→ How to complete this task
Transcribe the lines exactly, beginning with the one that contains "Image resolution: width=923" and ending with the final line of the records. Do not transcribe pictures.

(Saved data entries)
-*-*-

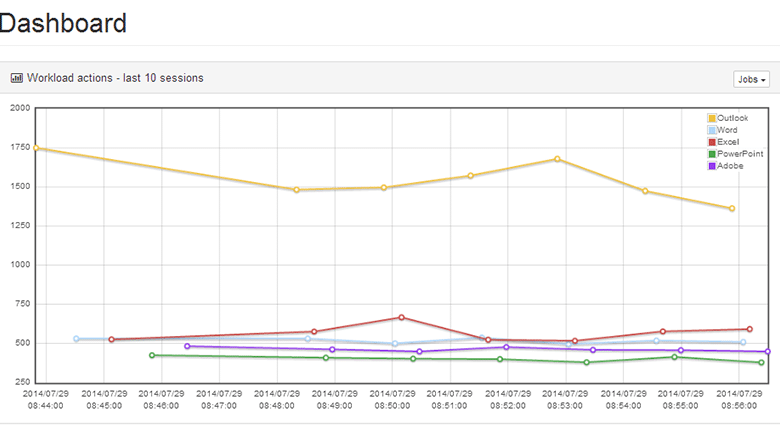Click PowerPoint's first green data point
The height and width of the screenshot is (434, 780).
152,355
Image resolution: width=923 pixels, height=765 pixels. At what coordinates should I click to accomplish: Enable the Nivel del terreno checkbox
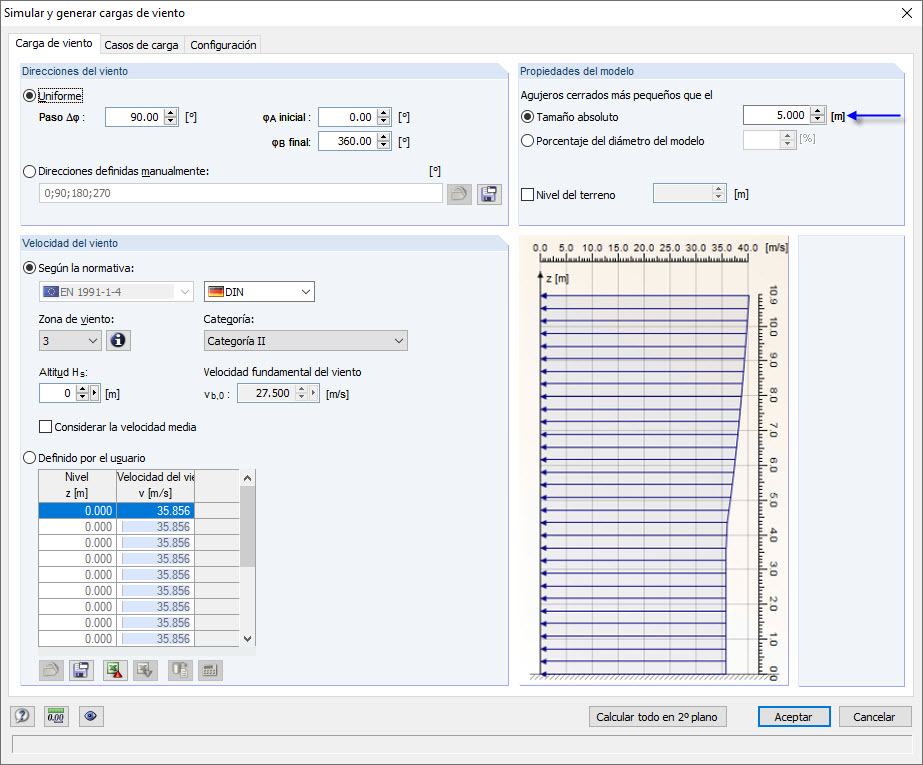pyautogui.click(x=526, y=192)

-*-*-

→ Solution for this task
Image resolution: width=923 pixels, height=765 pixels. At what coordinates should I click to accomplish: Enable the Nivel del terreno checkbox
pyautogui.click(x=526, y=192)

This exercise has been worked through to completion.